### GIVEN REQUEST A
Retype these rows word for word, starting with the line that contains "The height and width of the screenshot is (397, 705)." and going on through the line that contains "center [735, 42].". Include both of those lines.
________________________________________
First, we edit the `default` virtual server. Since we will only be
using it for database balancing, we can safely point it to an empty
`Document Root`, in this case `/dev/null`.
image::media/images/cookbook_dbslayer1.png[MySQL Bridge, step 1]
The next step will be setting up the sources of the MySQL information.
This means we will have to configure as many MySQL hosts as we like,
and the handler will balance the load among them. In this case we
will be providing a couple of hosts, each one located in our secure
intranet.
Refer to the link:config_info_sources.html[information sources]
section for details on how to do this. In this case, the MySQL servers
are running on port 3306 of the hosts 10.0.0.100 and 10.0.0.101, so
that is what we will use.
image::media/images/cookbook_dbslayer2.png[MySQL Bridge, step 2]
[cols="50%,50%"]
.Source #1
|=============================================================
|Type | Remote source
|Nick | mysql_0
|Connection | 10.0.0.100:3306
|=============================================================
[cols="50%,50%"]
.Source #2
|=============================================================
|Type | Remote source
|Nick | mysql_1
|Connection | 10.0.0.101:3306
|=============================================================
Next is removing every possible rule and configuring the default one
to use the MySQL bridge handler. This is not required, but obeys the
recommendations stated above.
image::media/images/cookbook_dbslayer3.png[MySQL Bridge, step 3]
To do so, simply click on the rule in the `Behavior` tab and proceed
to the `Handler` section, where you can adjust all the settings.
________________________________________
### GIVEN REQUEST B
What image files does the MySQL bridge setup guide refer to? List every one by its full path.
________________________________________
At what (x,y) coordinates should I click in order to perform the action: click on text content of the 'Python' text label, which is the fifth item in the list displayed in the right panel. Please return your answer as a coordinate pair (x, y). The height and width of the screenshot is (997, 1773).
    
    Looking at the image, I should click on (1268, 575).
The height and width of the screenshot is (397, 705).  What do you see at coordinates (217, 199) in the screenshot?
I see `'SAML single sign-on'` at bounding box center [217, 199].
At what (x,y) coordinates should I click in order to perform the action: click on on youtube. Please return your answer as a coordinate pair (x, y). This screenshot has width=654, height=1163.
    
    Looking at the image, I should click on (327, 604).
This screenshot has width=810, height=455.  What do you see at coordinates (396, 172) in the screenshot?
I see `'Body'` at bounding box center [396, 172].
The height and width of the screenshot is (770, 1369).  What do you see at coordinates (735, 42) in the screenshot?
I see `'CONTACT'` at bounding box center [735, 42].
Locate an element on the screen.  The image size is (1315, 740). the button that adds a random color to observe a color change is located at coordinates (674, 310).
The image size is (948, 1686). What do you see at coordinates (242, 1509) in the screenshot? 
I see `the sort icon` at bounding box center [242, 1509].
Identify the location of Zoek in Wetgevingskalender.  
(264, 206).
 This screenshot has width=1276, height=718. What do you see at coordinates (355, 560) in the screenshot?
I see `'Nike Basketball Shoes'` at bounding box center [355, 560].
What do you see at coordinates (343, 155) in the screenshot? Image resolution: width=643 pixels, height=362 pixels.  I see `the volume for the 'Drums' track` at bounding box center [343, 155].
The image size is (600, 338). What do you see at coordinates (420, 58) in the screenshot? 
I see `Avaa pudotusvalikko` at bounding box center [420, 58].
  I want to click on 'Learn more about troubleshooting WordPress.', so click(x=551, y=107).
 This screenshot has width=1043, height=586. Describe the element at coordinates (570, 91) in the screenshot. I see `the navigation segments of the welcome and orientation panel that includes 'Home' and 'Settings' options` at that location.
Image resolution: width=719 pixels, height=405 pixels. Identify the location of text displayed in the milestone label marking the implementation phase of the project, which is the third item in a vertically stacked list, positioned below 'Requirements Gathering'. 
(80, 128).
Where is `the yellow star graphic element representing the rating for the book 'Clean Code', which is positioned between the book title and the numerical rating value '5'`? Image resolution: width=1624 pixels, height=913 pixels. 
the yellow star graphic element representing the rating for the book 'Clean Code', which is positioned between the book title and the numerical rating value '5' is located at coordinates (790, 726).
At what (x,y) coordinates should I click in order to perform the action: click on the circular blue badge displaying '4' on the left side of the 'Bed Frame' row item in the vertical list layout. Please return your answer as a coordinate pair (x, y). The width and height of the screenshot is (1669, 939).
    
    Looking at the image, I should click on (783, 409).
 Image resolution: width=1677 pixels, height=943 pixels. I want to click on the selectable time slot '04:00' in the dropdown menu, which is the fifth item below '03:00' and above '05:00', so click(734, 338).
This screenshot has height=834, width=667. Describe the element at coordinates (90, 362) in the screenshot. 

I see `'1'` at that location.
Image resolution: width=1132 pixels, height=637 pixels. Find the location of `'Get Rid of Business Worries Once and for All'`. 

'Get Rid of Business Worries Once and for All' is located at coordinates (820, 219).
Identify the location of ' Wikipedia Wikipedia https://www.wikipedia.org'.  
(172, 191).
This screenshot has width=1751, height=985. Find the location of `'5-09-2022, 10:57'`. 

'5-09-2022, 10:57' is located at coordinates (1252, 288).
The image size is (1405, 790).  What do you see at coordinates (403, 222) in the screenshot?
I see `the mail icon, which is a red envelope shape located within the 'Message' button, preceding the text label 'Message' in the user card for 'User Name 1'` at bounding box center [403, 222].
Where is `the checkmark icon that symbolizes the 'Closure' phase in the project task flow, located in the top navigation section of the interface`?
________________________________________
### TASK ANSWER A
The height and width of the screenshot is (397, 705).  What do you see at coordinates (217, 199) in the screenshot?
I see `'SAML single sign-on'` at bounding box center [217, 199].
At what (x,y) coordinates should I click in order to perform the action: click on on youtube. Please return your answer as a coordinate pair (x, y). This screenshot has width=654, height=1163.
    
    Looking at the image, I should click on (327, 604).
This screenshot has width=810, height=455.  What do you see at coordinates (396, 172) in the screenshot?
I see `'Body'` at bounding box center [396, 172].
The height and width of the screenshot is (770, 1369).  What do you see at coordinates (735, 42) in the screenshot?
I see `'CONTACT'` at bounding box center [735, 42].

### TASK ANSWER B
media/images/cookbook_dbslayer1.png
media/images/cookbook_dbslayer2.png
media/images/cookbook_dbslayer3.png